Prior to loading the SSRT sample on to the SSRT rig, the gauge section was ground in the longitudinal direction progressively to a 2500 grit finish, rinsed with acetone and air dried. A layer of Teflon tape was used to cover all of the specimen surface except the gauge section that is exposed to the test solution within the corrosion cell of the rig. A clean SS sample was mounted onto the SSRT rig and the test solution was circulated at a constant temperature. The temperature-controlled water bath was used to maintain the temperature of the test solution at the ambient temperature (i.e., 25 °C) or 60 °C; the latter was selected to represent an extremely harsh condition. To examine the reproducibility, SSRT tests under each condition were duplicated.
Table 1 shows the chemical compositions and pH of the simulated solutions of normal concrete, with and without silicate addition (NC and NC_Sil) and seawater sea sand normal concrete, with and without silicate addition (SWSSNC and SWSSNC_Sil). As a reference 3.5% NaCl solution was used to simulate the seawater (SW).
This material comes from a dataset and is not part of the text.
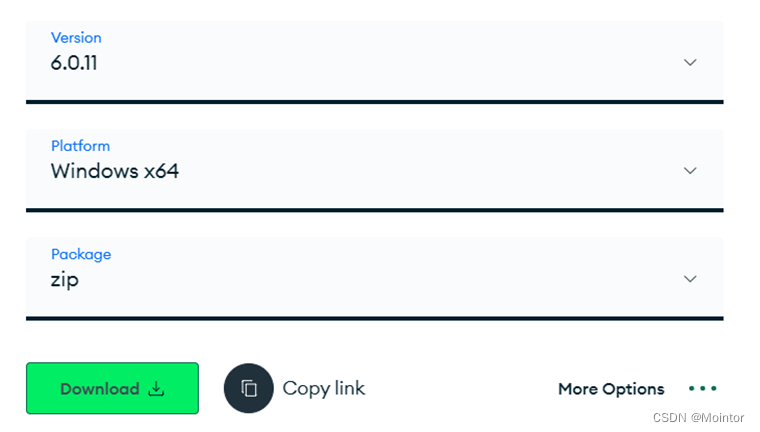
Task: Click the Copy link text
Action: click(324, 388)
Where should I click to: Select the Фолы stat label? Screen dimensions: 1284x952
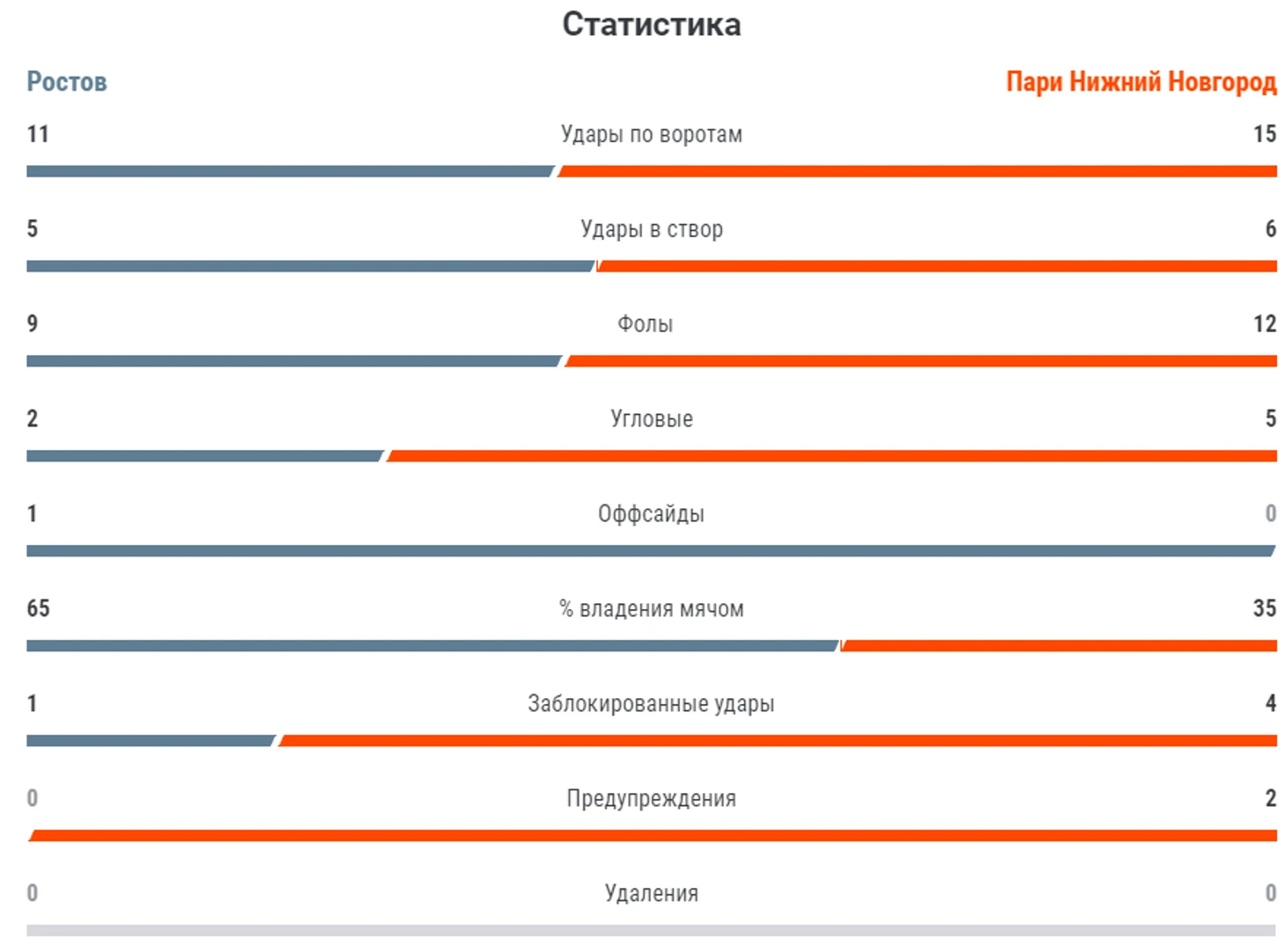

SSRT tests were continued until fracture of specimens. Fracture surface of the failed specimens were cleaned using an inhibited acidic solution (hydrochloric acid and hexamethylenetetramine) and examined using a scanning electron microscope (SEM, Hitachi, Tokyo, Japan), for characterization of the fracture mode and identification of stress corrosion cracking. 3. Results and Discussion
Figure 2a presents the stress vs. time curves of the SSRT specimens tested at the strain rate of 3.7 × 10−7 s−1 at 25 and 60 °C in the simulated SW solution. Time to failure (tf = 296 h) at 60 °C was significantly shorter compared to that at 25 °C (374 h). The trend in the stress vs. elongation plots in Figure 2b is consistent with that seen in Figure 2a, i.e., the specimens tested at 25 °C displayed both the elongation-to-failure (Ԑf = 49.87%) and the ultimate tensile strength (UTS = 663 MPa) to be correspondingly higher than those of the specimens tested at 60 °C (Ԑf = 39.41% and UTS = 560 MPa).
It is necessary to ascertain whether SCC contributed to the shorter tf, and lower Ԑf and UTS at 60 °C, or these were simply just due the effect of higher temperature. Representative images of the fractographic features (Figure 3) suggest ductile dimples over almost the entire fracture surface of samples tested at 25 °C (Figure 3a), confirming absence of SCC, whereas the fracture surface of samples tested at 60 °C has a few locations with features of SCC (Figure 3b).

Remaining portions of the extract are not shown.